_Supplied records_:
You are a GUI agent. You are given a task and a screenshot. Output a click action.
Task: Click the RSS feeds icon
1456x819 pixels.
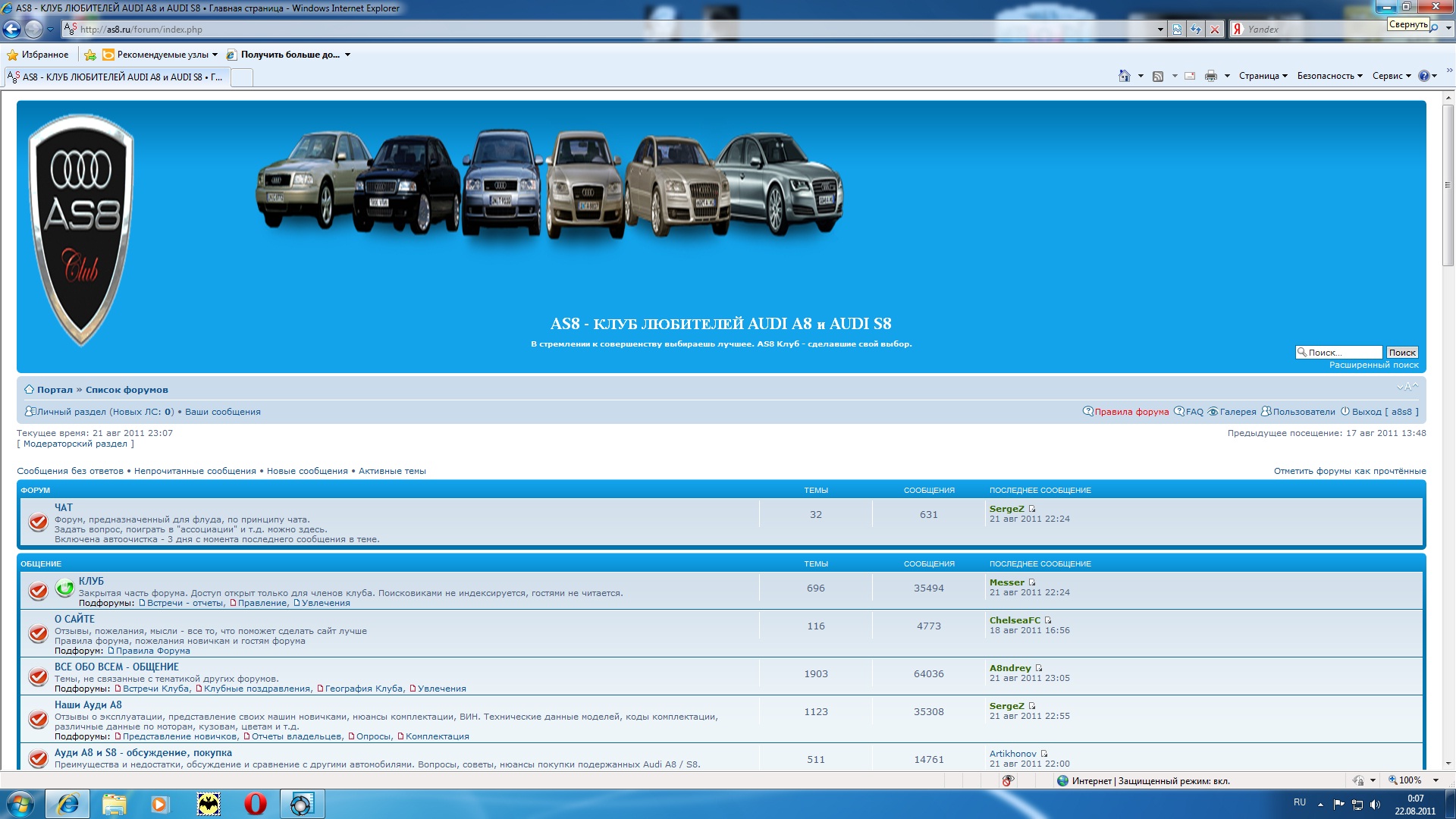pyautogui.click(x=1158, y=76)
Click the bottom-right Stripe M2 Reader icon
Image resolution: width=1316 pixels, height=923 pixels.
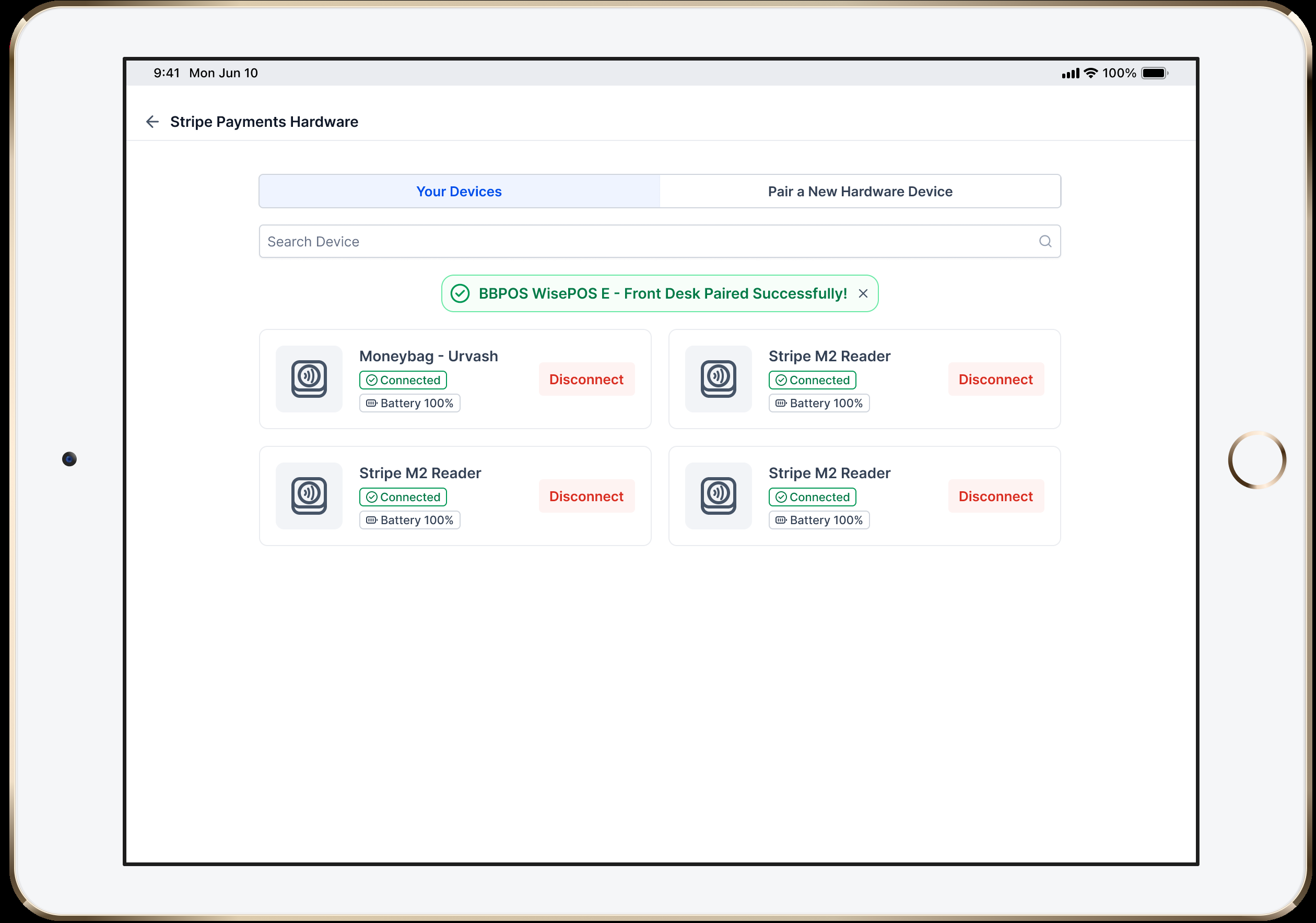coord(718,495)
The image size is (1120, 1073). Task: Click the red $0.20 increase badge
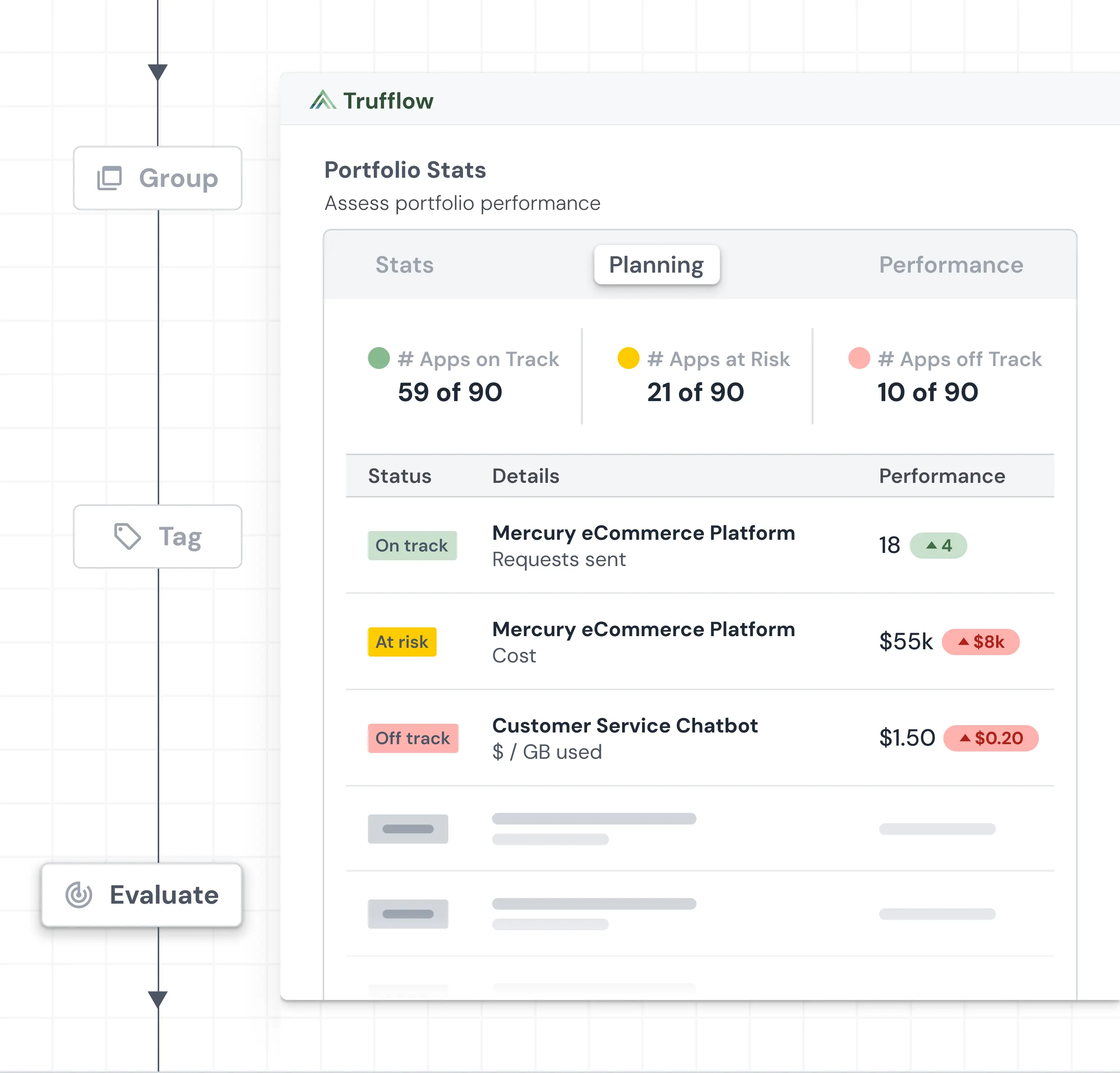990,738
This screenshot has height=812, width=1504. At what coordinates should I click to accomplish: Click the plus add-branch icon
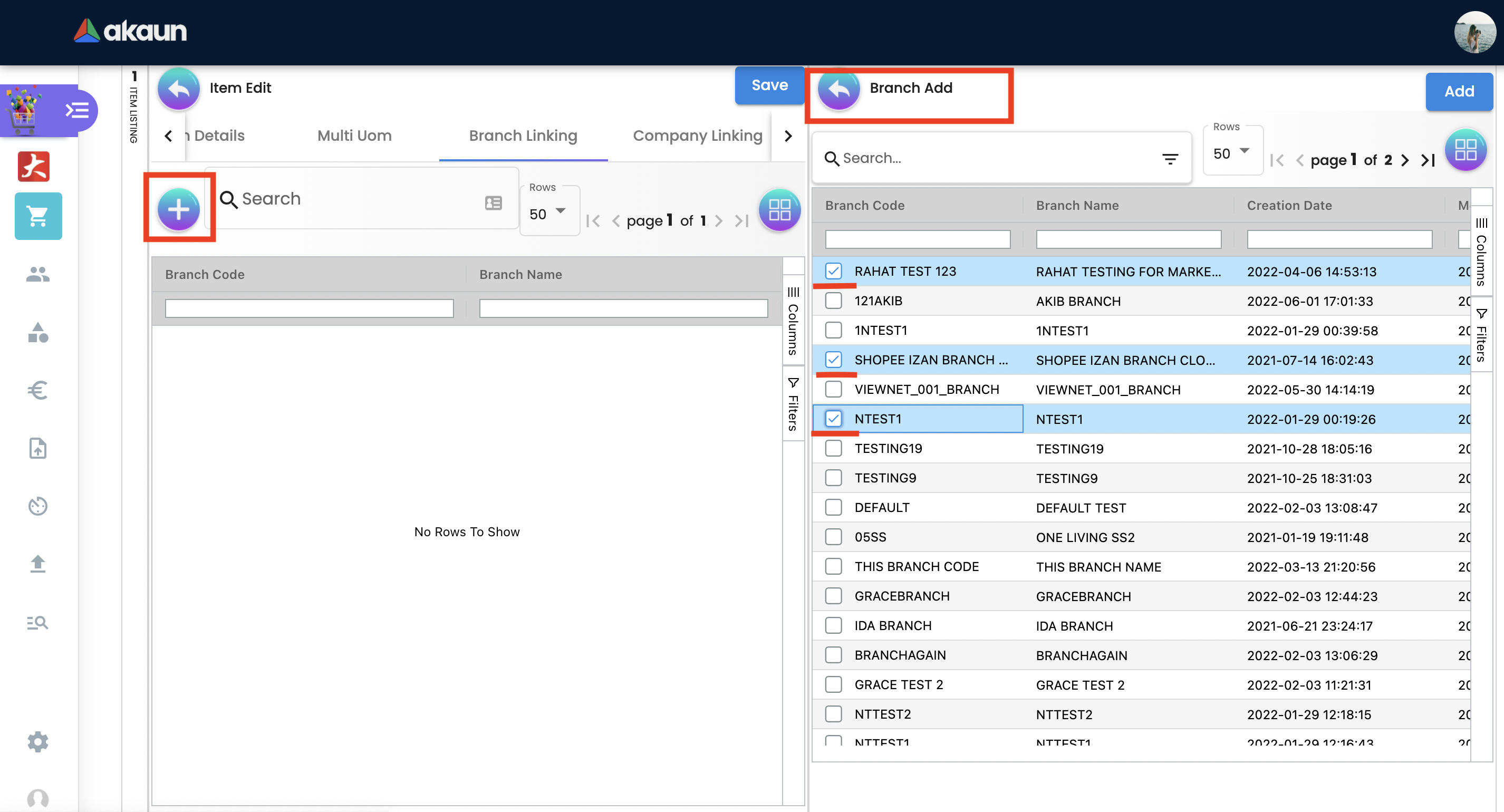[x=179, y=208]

_Required action_:
Omit the pictures. Write out exactly the lines from the one containing "1456x819 pixels." through the last line of the entries, both of them included.

_Response to this task_:
1456x819 pixels.
pyautogui.click(x=1158, y=76)
Click the bottom-right Stripe M2 Reader icon
Image resolution: width=1316 pixels, height=923 pixels.
coord(718,495)
The image size is (1120, 1073). Task: Click the red $0.20 increase badge
990,738
This screenshot has height=812, width=1504. At what coordinates should I click to accomplish: Click the plus add-branch icon
[x=179, y=208]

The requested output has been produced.